En Nápoles, Buenos Aires o Nueva York, un café pendiente.

Un parroquiano toma un café en un bar, pero paga dos. El café que queda pago es un “café pendiente”. El dueño lleva la cuenta y cuando llega hasta la puerta una persona muy pobre, que se asoma y hace tímida la pregunta (“¿le queda algún café pendiente?”), se le sirve y así todo el día. Si es cierto que cualquier hombre merece sentirse señor por un rato, y en ese señorío se incluye tomar un café y hojear un diario aunque no pueda pagarlos, el del café pendiente es un gesto simple y revolucionario para esta época egoísta porque depende de sólo una cosa: la amabilidad de un extraño.
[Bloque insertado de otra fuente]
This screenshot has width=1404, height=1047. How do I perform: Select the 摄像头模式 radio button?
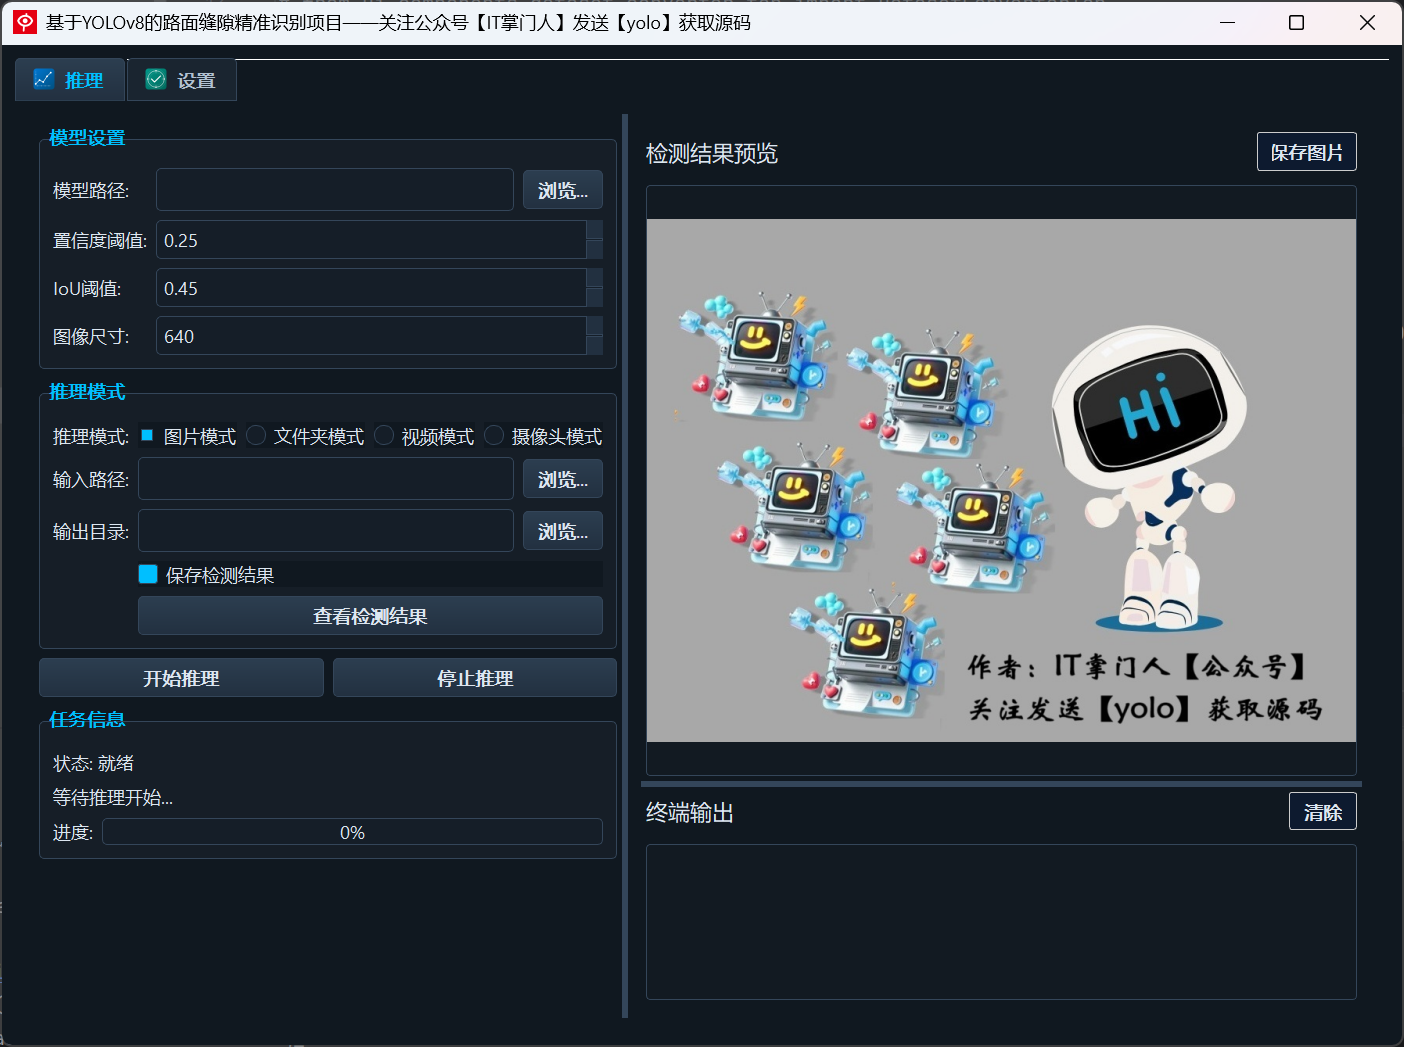coord(494,435)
La idea nació hace más de un siglo en el sur de Italia, donde se conoce como caffè sospeso, y así se llama el documental que acaba de estrenarse en Netflix: un viaje entre Nápoles, Buenos Aires y Nueva York, tres ciudades en las que se repite un saber popular que, para mí, es una filosofía de vida: “Un café puede alegrar a la gente”.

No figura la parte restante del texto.